Begin
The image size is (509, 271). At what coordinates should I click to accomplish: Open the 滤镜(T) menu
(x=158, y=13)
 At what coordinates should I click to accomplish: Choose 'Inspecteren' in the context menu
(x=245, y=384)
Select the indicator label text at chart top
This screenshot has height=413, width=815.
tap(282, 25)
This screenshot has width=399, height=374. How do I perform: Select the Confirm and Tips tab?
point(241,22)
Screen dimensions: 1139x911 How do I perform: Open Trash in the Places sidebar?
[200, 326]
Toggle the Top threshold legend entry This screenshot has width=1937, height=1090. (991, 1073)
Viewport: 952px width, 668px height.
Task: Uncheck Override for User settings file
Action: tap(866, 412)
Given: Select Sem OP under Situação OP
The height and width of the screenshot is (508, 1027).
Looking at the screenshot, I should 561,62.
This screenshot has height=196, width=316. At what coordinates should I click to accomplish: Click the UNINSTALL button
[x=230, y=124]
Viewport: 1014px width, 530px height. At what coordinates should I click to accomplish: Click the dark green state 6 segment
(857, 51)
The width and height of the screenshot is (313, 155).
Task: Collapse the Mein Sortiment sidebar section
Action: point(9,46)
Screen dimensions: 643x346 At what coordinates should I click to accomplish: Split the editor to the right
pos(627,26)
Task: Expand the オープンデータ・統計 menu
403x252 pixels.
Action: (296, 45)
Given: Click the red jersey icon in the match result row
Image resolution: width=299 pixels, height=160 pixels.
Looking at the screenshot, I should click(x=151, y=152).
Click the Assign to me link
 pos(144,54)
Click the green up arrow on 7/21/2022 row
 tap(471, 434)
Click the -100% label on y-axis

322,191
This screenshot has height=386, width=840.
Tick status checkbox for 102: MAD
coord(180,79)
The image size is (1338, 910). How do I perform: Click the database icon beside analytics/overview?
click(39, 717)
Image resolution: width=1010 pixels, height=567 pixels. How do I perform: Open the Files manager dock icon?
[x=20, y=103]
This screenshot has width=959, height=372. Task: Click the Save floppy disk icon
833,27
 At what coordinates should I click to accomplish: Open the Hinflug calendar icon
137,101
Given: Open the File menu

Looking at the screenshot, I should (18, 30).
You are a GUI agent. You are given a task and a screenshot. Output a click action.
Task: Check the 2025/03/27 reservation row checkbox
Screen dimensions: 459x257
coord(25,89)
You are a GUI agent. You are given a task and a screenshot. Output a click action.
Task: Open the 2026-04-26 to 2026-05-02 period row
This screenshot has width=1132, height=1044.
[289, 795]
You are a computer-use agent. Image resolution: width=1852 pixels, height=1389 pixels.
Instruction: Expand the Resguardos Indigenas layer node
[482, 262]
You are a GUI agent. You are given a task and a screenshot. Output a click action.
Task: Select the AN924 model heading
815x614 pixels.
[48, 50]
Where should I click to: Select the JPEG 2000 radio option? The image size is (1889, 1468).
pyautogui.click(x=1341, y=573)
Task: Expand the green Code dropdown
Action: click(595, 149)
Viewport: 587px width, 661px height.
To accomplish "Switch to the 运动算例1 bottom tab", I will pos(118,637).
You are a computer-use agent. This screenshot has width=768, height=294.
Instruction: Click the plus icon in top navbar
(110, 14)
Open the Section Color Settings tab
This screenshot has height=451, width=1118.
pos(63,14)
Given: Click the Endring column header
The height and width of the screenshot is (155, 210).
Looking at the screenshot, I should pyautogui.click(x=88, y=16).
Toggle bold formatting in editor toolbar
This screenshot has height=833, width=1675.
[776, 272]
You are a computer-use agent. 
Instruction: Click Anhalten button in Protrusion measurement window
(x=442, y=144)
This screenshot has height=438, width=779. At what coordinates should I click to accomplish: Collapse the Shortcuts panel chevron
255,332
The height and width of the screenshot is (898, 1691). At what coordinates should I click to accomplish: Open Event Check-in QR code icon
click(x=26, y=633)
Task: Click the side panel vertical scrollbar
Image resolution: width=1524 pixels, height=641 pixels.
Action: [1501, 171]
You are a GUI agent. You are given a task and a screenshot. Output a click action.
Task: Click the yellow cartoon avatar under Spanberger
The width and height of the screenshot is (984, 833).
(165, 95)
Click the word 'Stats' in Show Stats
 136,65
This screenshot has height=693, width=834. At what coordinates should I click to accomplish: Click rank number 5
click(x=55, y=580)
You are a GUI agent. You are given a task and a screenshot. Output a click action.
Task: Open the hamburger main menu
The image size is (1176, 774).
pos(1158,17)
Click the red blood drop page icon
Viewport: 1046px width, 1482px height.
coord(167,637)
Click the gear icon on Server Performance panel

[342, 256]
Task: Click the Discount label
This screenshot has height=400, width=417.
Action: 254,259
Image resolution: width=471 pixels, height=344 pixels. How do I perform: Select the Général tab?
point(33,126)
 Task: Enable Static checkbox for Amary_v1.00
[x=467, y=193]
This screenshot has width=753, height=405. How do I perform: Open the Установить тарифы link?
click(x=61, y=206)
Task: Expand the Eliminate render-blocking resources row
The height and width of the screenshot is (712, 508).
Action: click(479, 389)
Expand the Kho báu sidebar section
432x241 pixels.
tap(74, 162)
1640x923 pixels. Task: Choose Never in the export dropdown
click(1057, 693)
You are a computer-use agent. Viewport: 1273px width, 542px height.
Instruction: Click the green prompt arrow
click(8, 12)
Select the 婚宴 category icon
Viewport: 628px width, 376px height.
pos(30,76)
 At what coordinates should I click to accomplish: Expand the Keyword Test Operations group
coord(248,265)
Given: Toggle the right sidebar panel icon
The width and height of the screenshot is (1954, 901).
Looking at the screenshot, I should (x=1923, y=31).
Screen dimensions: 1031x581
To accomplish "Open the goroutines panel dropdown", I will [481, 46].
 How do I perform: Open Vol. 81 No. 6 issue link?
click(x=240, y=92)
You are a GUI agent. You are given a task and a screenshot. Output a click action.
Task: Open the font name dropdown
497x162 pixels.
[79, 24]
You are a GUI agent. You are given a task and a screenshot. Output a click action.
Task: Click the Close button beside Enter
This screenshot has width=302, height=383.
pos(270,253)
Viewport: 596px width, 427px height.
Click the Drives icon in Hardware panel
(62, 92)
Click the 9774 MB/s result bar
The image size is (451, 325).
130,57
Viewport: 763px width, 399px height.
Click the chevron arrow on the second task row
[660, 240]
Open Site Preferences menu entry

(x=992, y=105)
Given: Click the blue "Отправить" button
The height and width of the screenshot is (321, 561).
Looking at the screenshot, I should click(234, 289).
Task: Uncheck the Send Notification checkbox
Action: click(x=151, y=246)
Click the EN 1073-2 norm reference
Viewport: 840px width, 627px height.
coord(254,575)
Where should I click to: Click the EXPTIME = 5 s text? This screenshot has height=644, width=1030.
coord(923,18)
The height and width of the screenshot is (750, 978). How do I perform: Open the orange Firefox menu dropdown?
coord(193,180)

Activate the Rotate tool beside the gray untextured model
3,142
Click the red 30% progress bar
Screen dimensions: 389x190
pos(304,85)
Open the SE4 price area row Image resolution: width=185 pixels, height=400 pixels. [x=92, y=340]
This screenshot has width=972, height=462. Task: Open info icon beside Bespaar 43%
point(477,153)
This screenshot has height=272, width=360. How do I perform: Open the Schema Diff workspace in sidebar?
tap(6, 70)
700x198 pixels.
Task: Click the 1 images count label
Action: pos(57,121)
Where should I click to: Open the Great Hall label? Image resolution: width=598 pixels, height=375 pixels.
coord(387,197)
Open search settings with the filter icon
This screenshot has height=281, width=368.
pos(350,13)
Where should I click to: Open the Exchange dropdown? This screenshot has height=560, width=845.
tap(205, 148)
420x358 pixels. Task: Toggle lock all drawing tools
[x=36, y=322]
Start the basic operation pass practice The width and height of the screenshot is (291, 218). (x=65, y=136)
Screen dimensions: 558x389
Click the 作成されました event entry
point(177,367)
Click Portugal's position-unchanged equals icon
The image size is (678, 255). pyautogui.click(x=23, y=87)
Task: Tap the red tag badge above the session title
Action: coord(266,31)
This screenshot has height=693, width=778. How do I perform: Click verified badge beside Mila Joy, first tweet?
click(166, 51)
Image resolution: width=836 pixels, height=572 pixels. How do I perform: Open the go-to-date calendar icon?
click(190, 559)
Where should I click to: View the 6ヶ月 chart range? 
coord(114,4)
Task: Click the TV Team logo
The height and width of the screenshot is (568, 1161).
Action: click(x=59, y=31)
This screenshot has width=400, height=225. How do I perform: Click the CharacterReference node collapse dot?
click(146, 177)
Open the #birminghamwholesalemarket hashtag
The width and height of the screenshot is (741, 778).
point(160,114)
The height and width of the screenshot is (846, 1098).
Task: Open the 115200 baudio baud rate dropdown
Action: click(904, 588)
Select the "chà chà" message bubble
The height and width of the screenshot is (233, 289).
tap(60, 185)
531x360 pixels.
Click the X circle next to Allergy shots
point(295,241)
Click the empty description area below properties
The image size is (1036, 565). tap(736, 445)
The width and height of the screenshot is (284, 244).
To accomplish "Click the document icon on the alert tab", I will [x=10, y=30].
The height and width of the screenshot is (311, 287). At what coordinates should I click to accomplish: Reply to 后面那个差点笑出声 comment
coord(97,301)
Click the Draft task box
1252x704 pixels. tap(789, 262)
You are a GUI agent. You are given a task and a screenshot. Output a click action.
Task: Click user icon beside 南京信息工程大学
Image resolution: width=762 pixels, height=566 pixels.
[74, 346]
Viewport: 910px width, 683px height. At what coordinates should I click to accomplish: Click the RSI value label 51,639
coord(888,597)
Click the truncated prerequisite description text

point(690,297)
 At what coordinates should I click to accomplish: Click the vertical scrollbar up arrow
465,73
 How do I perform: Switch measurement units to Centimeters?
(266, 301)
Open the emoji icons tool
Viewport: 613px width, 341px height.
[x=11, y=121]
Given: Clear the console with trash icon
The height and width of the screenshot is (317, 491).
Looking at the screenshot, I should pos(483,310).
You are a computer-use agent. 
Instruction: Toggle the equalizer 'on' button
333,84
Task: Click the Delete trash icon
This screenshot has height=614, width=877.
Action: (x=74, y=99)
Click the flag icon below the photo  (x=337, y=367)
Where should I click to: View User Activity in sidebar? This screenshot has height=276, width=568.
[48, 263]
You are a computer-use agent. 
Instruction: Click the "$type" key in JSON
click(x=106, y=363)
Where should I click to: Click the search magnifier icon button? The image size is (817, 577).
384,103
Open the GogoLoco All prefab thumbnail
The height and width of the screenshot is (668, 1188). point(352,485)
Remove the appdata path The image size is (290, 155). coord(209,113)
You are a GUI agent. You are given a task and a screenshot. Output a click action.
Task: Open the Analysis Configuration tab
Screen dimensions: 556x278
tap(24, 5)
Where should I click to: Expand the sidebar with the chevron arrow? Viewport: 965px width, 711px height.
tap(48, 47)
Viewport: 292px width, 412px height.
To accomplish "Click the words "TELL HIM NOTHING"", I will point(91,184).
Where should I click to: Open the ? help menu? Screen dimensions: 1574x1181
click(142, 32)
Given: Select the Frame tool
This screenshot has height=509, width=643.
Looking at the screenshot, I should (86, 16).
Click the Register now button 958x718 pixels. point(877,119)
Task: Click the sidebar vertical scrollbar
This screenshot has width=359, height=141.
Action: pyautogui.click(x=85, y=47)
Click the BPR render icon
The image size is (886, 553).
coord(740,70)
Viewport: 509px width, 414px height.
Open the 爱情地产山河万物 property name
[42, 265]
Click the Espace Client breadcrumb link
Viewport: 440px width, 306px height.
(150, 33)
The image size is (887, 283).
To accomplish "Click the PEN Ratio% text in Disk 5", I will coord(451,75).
End
§ EXERCISE DETAILS:
Convert the entries from the line with "Click the flag" up to and including the line with "click(142, 32)" into a numbered list, omitting blank lines.

§ SOLUTION TO THE PROBLEM:
1. Click the flag icon below the photo  (x=337, y=367)
2. Where should I click to: View User Activity in sidebar? This screenshot has height=276, width=568.
3. [48, 263]
4. You are a computer-use agent. 
5. Instruction: Click the "$type" key in JSON
6. click(x=106, y=363)
7. Where should I click to: Click the search magnifier icon button? The image size is (817, 577).
8. 384,103
9. Open the GogoLoco All prefab thumbnail
10. The height and width of the screenshot is (668, 1188). point(352,485)
11. Remove the appdata path The image size is (290, 155). coord(209,113)
12. You are a GUI agent. You are given a task and a screenshot. Output a click action.
13. Task: Open the Analysis Configuration tab
14. Screen dimensions: 556x278
15. tap(24, 5)
16. Where should I click to: Expand the sidebar with the chevron arrow? Viewport: 965px width, 711px height.
17. tap(48, 47)
18. Viewport: 292px width, 412px height.
19. To accomplish "Click the words "TELL HIM NOTHING"", I will point(91,184).
20. Where should I click to: Open the ? help menu? Screen dimensions: 1574x1181
21. click(142, 32)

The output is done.